** Begin DATA TO PROCESS **

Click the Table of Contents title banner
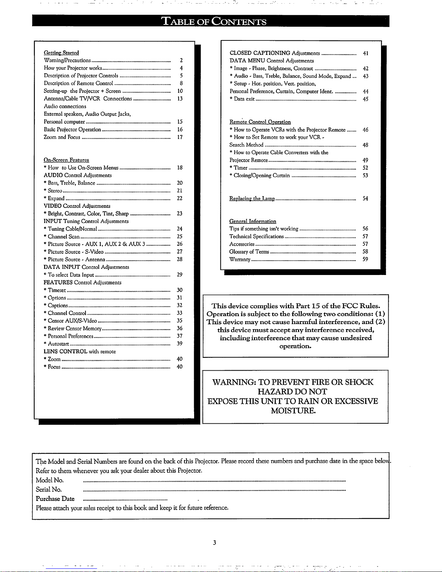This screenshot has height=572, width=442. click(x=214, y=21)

** End DATA TO PROCESS **
** Begin DATA TO PROCESS **

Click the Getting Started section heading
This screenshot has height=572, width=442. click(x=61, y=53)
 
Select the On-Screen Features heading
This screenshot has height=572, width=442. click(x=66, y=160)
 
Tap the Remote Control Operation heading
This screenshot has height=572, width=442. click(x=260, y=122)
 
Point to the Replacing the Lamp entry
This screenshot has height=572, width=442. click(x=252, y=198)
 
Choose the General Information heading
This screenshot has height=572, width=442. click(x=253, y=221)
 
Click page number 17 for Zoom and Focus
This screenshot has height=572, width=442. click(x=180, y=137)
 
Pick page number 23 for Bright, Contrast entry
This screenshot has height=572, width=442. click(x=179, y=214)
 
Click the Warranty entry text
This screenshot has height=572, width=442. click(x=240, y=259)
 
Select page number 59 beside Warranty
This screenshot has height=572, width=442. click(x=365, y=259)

** End DATA TO PROCESS **

### SHORT PROBLEM
Locate each line of the data above that contains the word "entry", and copy those lines.

### RESULT OF THIS TASK
Point to the Replacing the Lamp entry
Pick page number 23 for Bright, Contrast entry
Click the Warranty entry text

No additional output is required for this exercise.